Work task - Write out word for word the lines from the one holding "Expand the Expressivity panel" through the end of the data, and only those lines. Pictures stay out.

____________________

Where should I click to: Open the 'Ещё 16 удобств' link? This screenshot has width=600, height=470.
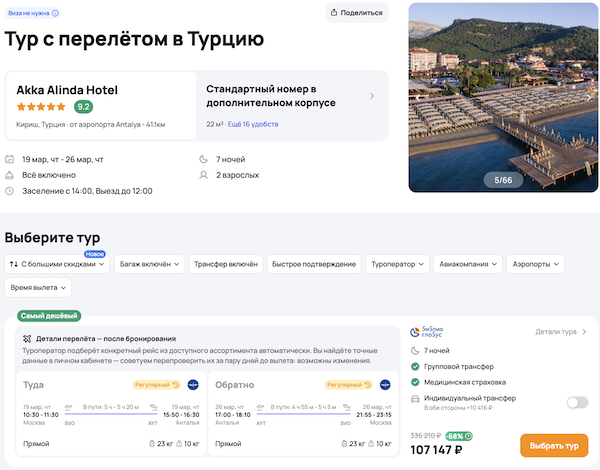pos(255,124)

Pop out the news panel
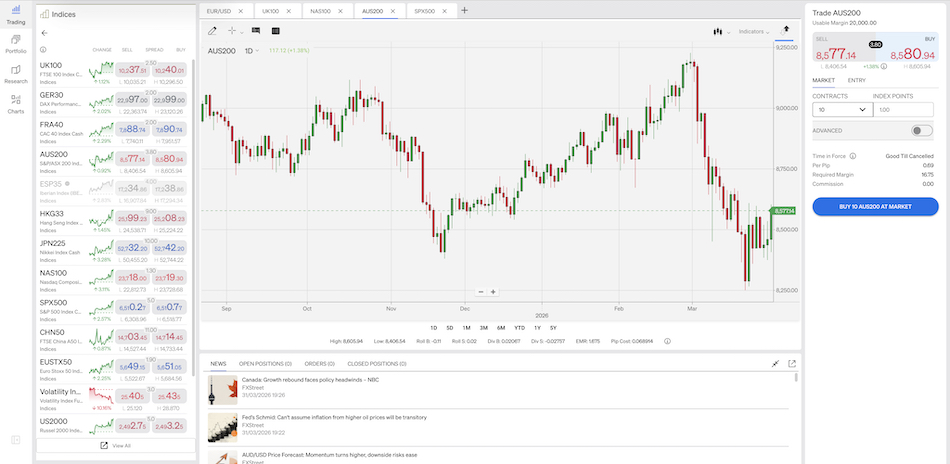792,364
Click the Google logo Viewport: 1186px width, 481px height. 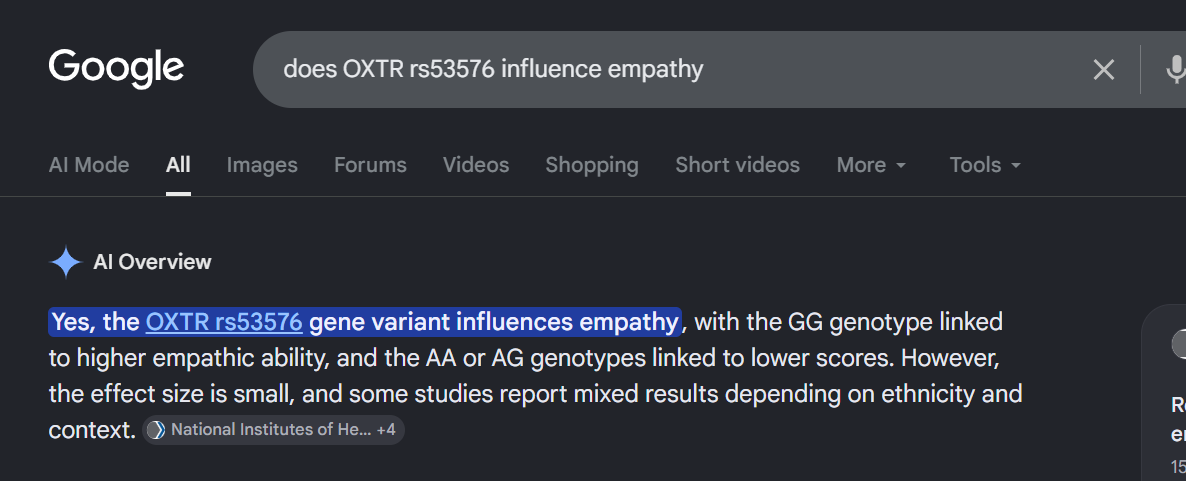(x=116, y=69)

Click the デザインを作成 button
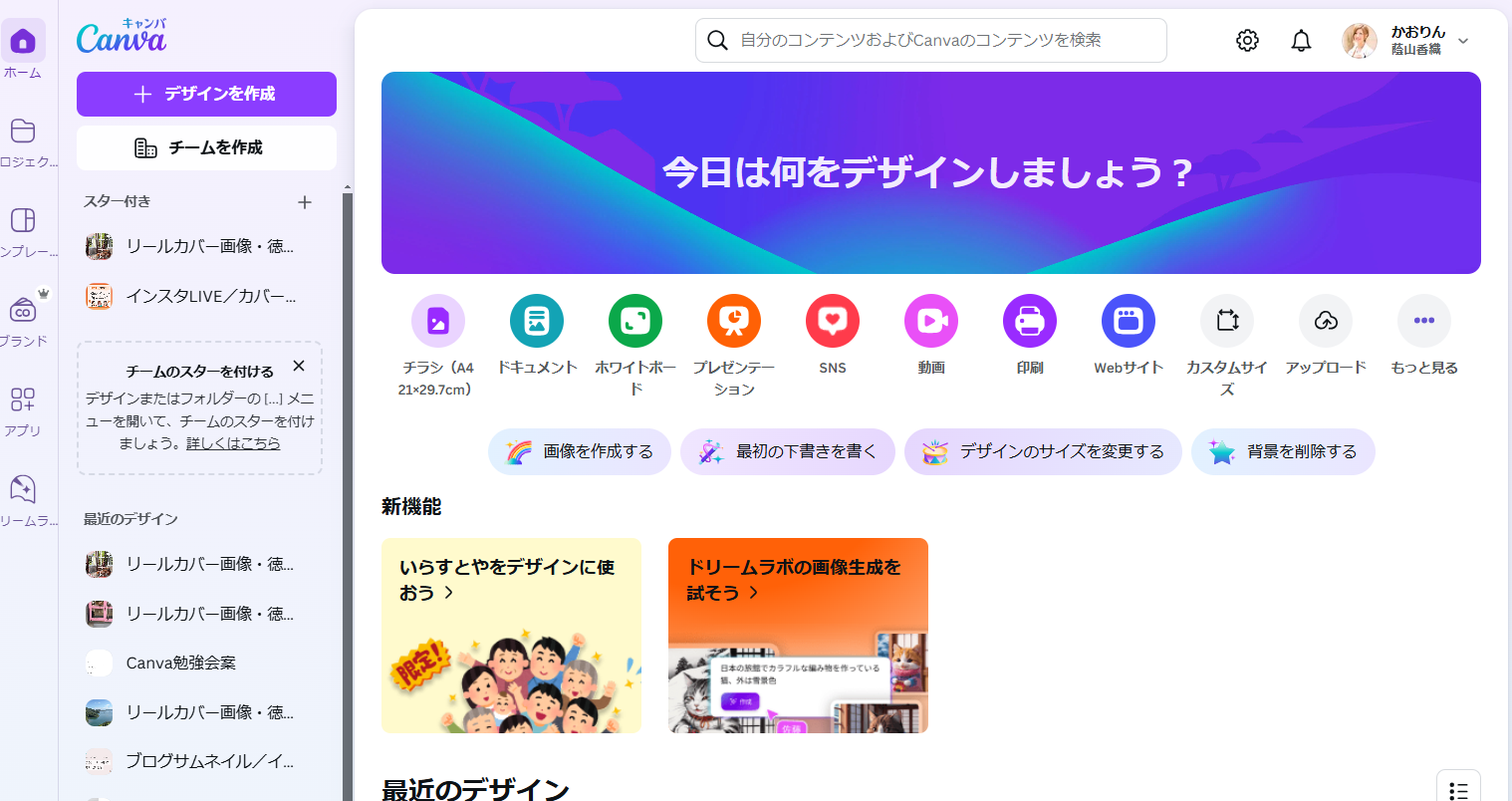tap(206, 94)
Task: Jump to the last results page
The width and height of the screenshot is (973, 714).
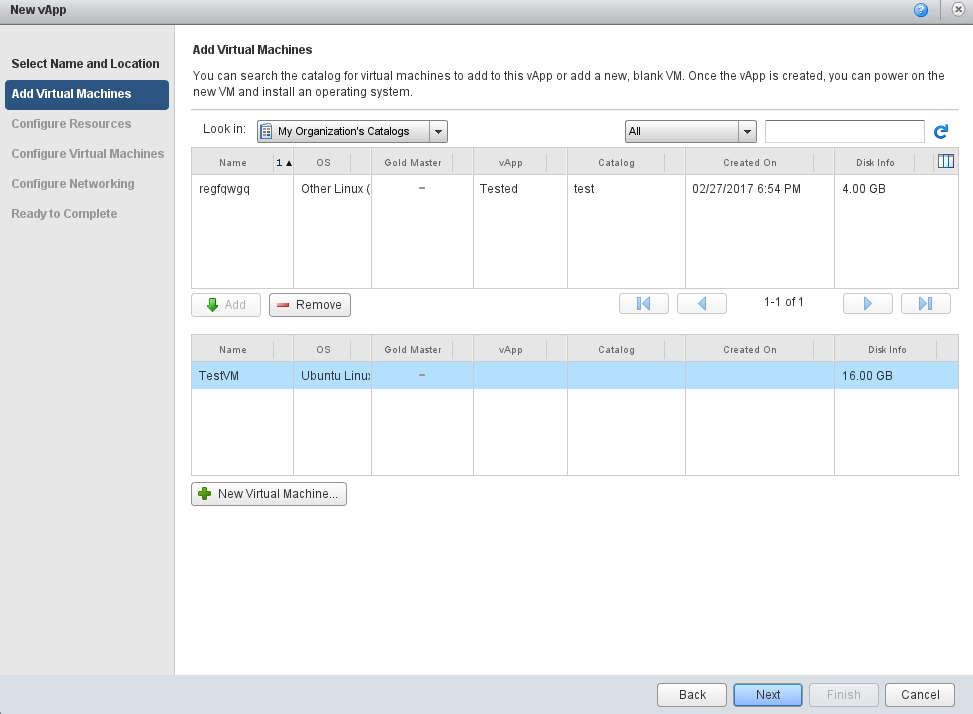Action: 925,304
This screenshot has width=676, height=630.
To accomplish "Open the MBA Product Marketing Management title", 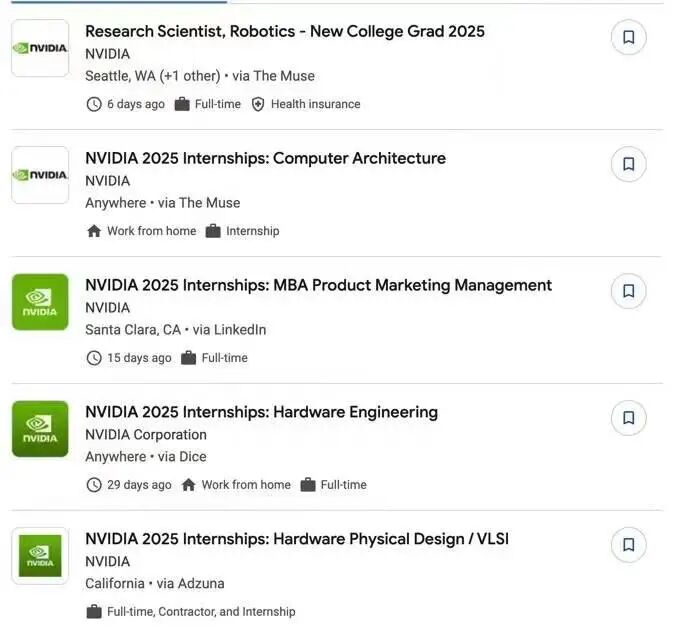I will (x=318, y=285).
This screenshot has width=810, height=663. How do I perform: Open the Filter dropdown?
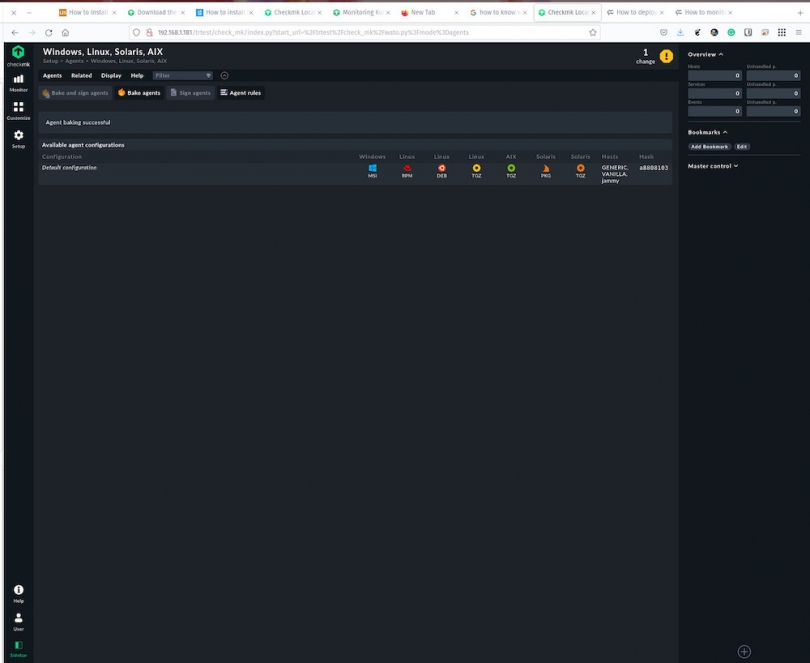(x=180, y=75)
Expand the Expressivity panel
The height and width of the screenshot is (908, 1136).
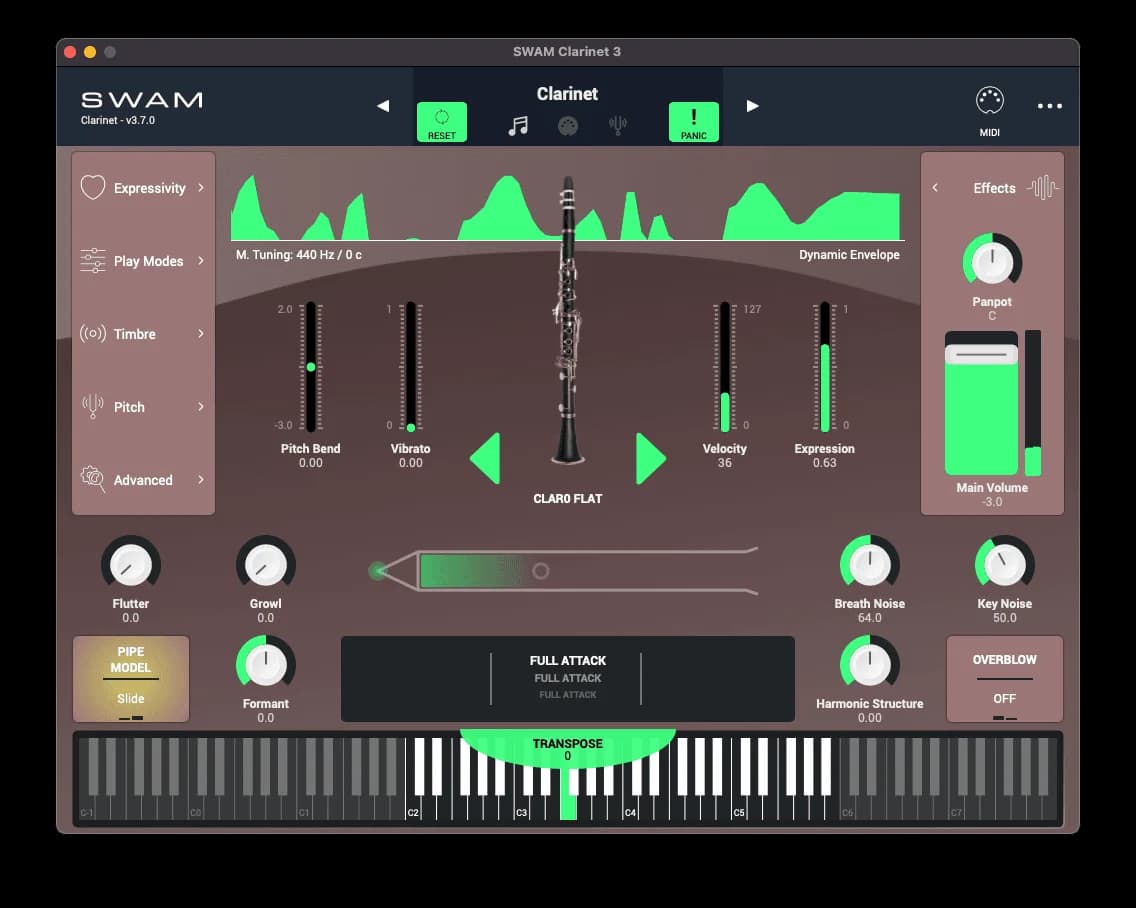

____________________

Answer for the task -
Expand the Expressivity panel
The height and width of the screenshot is (908, 1136).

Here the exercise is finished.